_Goal_
Can you replace "Screen dimensions" with "Display size" in the material, from the line with "Select Hide radio" to the line with "I will point(1257,22).", and return only those lines with everything else unchanged?
[Start]
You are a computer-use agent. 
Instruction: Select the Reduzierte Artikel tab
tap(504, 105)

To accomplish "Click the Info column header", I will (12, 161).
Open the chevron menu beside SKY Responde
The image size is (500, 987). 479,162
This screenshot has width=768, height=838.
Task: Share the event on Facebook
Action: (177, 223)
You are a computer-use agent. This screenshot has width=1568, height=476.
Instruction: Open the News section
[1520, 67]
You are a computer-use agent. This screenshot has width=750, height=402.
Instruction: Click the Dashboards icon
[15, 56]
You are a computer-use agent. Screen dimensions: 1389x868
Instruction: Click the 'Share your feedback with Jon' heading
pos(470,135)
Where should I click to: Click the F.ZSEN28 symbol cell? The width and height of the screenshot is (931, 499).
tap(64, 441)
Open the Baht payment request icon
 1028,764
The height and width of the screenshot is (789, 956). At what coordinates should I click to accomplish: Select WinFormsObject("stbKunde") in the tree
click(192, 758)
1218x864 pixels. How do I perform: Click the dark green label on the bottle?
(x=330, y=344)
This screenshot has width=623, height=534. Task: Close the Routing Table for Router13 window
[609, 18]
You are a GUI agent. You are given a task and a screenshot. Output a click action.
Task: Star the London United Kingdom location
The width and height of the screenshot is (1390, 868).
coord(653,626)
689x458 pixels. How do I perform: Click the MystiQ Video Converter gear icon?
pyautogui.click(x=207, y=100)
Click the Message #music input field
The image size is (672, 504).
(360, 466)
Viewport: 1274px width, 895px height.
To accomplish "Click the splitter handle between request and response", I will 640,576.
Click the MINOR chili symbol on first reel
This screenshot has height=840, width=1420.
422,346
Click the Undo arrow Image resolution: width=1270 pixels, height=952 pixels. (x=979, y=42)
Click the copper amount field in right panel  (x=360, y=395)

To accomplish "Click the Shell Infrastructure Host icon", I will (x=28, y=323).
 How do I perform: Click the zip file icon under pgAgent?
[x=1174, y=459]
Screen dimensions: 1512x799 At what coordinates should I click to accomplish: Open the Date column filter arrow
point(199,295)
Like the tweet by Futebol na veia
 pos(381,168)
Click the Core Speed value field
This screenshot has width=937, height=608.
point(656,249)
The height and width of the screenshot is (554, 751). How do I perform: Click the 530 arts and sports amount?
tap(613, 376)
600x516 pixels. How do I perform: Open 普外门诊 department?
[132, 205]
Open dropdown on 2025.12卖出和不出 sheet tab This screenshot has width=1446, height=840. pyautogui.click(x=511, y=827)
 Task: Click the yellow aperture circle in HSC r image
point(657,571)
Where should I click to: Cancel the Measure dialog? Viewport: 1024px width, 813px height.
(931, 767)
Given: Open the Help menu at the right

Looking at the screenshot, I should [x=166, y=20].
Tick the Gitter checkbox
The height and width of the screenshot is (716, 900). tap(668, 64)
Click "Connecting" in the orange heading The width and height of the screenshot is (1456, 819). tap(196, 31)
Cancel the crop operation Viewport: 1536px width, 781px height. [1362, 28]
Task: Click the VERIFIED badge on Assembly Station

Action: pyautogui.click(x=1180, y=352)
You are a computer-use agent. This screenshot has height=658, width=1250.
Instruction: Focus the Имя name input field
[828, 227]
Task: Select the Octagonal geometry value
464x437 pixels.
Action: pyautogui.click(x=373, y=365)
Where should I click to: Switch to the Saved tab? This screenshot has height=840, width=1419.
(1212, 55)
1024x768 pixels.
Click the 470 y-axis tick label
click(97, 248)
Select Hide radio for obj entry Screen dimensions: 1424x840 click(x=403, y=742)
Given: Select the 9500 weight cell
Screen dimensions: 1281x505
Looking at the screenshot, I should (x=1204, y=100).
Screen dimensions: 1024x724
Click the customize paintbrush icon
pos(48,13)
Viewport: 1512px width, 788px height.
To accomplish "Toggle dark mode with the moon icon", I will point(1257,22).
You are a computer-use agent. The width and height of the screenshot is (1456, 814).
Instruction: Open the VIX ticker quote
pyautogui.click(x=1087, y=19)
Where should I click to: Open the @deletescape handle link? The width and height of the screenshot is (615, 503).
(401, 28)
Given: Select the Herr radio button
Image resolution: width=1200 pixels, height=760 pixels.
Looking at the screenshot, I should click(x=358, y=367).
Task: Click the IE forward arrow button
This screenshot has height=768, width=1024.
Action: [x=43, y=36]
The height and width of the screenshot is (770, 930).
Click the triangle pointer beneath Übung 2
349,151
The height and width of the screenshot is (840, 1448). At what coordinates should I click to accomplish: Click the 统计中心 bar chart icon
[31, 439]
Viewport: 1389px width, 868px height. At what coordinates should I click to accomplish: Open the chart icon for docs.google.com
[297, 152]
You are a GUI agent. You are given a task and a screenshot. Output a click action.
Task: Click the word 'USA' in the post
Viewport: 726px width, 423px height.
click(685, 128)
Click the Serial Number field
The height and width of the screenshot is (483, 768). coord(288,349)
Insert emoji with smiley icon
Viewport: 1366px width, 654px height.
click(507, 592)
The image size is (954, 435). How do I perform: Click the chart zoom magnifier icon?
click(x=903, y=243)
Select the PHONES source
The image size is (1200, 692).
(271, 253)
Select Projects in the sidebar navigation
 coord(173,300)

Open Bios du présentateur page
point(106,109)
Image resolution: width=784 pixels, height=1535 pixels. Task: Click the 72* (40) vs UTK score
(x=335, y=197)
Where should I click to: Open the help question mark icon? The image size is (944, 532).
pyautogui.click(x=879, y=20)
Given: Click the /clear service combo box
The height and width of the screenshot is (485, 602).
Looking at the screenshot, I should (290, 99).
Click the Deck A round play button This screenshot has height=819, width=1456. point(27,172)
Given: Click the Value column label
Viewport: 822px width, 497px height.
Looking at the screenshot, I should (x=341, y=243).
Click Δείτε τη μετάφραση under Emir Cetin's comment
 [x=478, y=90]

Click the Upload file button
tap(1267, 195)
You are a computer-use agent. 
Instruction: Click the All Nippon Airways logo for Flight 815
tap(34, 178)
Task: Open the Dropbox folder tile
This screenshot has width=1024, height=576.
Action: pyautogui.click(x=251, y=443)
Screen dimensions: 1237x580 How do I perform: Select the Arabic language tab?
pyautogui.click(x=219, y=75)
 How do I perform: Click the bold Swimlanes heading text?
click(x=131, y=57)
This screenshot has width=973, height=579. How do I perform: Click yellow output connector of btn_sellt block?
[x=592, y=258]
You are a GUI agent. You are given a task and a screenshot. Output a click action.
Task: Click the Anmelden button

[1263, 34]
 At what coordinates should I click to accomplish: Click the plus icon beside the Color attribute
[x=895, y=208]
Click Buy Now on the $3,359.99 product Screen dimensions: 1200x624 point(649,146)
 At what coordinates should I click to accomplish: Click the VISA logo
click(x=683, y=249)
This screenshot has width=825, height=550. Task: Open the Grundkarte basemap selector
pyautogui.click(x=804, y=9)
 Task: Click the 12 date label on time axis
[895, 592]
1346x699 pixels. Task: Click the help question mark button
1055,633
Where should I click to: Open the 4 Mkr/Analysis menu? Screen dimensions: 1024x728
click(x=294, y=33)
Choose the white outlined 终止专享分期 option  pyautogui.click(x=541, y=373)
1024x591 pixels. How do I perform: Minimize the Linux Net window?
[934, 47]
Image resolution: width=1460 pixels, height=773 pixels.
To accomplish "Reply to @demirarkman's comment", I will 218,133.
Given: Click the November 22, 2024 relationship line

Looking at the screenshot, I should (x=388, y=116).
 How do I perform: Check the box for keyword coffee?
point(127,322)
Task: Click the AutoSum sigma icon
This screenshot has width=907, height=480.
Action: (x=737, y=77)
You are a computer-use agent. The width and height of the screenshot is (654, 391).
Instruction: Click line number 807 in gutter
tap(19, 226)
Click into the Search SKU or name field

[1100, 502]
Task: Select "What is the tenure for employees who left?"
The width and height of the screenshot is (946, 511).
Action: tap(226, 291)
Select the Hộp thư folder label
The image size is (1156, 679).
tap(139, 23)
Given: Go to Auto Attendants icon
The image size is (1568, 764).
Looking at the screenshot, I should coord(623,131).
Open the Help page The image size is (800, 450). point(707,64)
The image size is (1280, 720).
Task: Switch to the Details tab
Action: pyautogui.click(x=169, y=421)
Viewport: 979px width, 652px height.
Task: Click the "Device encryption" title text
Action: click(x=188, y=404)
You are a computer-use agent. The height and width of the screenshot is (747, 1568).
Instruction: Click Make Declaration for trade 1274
[End]
_Final answer_
Select Hide radio for obj entry Display size: 1424x840 click(x=403, y=742)
Given: Select the 9500 weight cell
Display size: 1281x505
Looking at the screenshot, I should (x=1204, y=100).
Display size: 1024x724
Click the customize paintbrush icon
pos(48,13)
Viewport: 1512px width, 788px height.
To accomplish "Toggle dark mode with the moon icon", I will point(1257,22).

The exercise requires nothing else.